### TEXT EXTRACT ###

Form 8-K

 

 

UNITED STATES

SECURITIES AND EXCHANGE COMMISSION

WASHINGTON, DC 20549

 

 

FORM 8-K

 

 

CURRENT REPORT PURSUANT

TO SECTION 13 OR 15(d) OF THE

SECURITIES EXCHANGE ACT OF 1934

Date of report (Date of earliest event reported): May 1, 2013

 

 

Spark Networks, Inc.

(Exact Name of Registrant as Specified in Its Charter)

 

 

Delaware

(State or Other Jurisdiction of Incorporation)

 

001-32750   20-8901733
(Commission File Number)   (IRS Employer Identification No.)
8383 Wilshire Boulevard, Suite 800, Beverly Hills, California   90211
(Address of Principal Executive Offices)   (Zip Code)

(323) 658-3000

(Registrant’s Telephone Number, Including Area Code)

(Former Name or Former Address, if Changed Since Last Report)

 

 

Check the appropriate box below if the Form 8-K filing is intended to simultaneously satisfy the filing obligation of the registrant under any of the following provisions (see General Instruction A.2. below):

 

¨ Written communications pursuant to Rule 425 under the Securities Act (17 CFR 230.425)

 

¨ Soliciting material pursuant to Rule 14a-12 under the Exchange Act (17 CFR 240.14a-12)

 

¨ Pre-commencement communications pursuant to Rule 14d-2(b) under the Exchange Act (17 CFR 240.14d-2(b))

 

¨ Pre-commencement communications pursuant to Rule 13e-4(c) under the Exchange Act (17 CFR 240.13e-4(c))

 

 

 


Item 8.01. Other Information

This Current Report is being filed by Spark Networks, Inc. (the “Company”) to provide the correct number of shares available for future issuance under the Company’s 2007 Omnibus Incentive Plan as reported in the Company’s proxy statement, filed with the Securities and Exchange Commission on April 2, 2013.

Securities Authorized for Issuance under Equity Compensation Plans

The following table provides information as of December 31, 2012 regarding compensation plans, including any individual compensation arrangements, under which equity securities of the Company are authorized for issuance. In connection with the effect of the July 2007 Scheme of Arrangement, the Company assumed all outstanding options of its predecessor, Spark Networks plc, under its 2004 Share Option Scheme. Of the shares reported below to be issued upon exercise of outstanding options, 102,500 were granted under the 2004 Share Option Scheme. The remainder of shares to be issued upon exercise of outstanding options and number of securities available for future issuance are under the Company’s 2007 Omnibus Incentive Plan.

### INFORMATION SHOWN ###

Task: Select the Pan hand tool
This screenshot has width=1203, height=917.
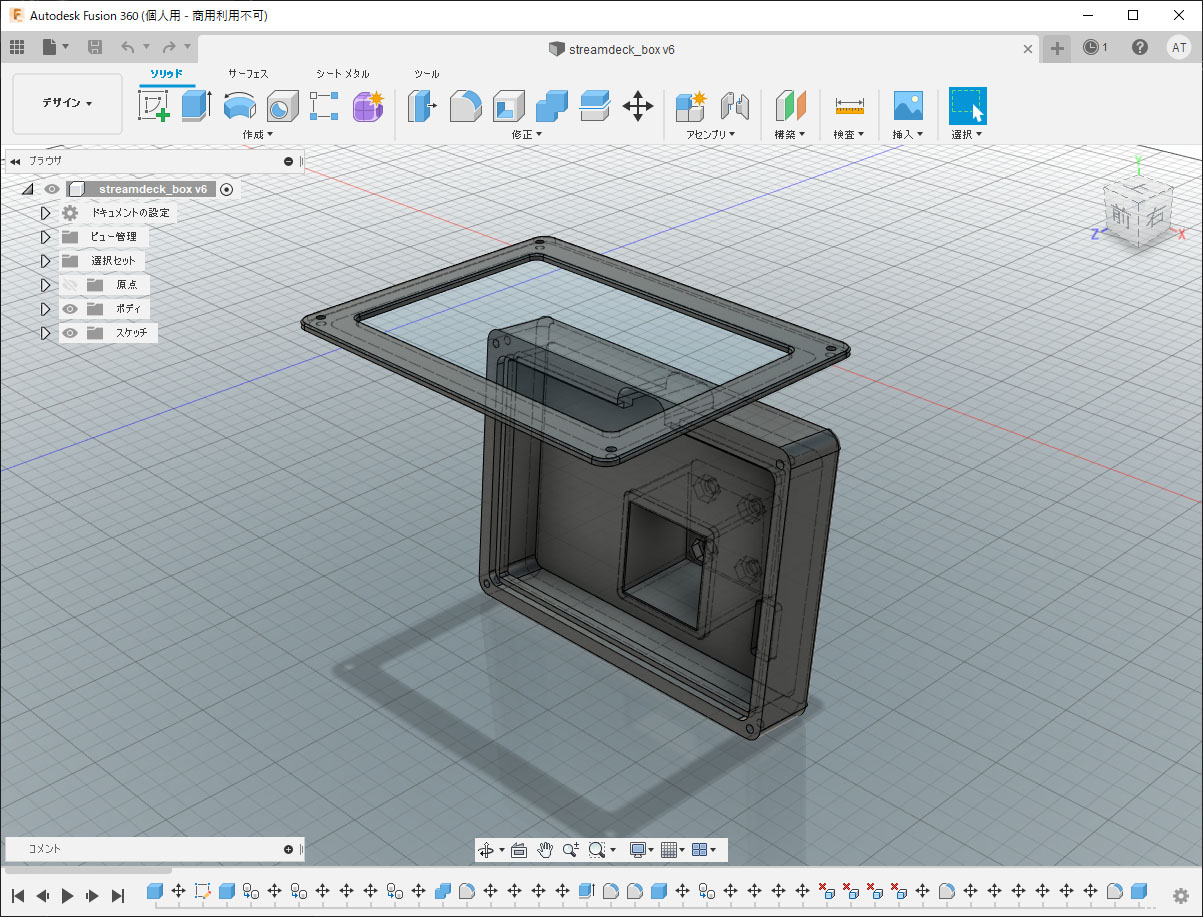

###

INSTRUCTION 1: Reproduce the Form 8-K filing between "(State or Other" and "Since Last Report)", inclusive, swapping "Zip Code" for "Postal Code".
INSTRUCTION 2: Carry on the Form 8-K filing from the point where the text ends.

TASK RESPONSE 1:
(State or Other Jurisdiction of Incorporation)

 

001-32750   20-8901733
(Commission File Number)   (IRS Employer Identification No.)
8383 Wilshire Boulevard, Suite 800, Beverly Hills, California   90211
(Address of Principal Executive Offices)   (Postal Code)

(323) 658-3000

(Registrant’s Telephone Number, Including Area Code)

(Former Name or Former Address, if Changed Since Last Report)

TASK RESPONSE 2:
 

Plan Category

   Number of
Securities to
be issued
upon
exercise of
outstanding
options,
warrants
and rights
     Weighted-
average
exercise of
price of
outstanding
options,
warrants
and rights
     Number
of securities
remaining
available for
future
issuance
under equity
compensation
plans
 

Equity compensation plans approved by security holders

     3,828,273       $ 3.88         1,967,931 (1) 

Equity compensation plans not approved by security holders

     —              —     

Total

     3,828,273       $ 3.88         1,967,931 (1)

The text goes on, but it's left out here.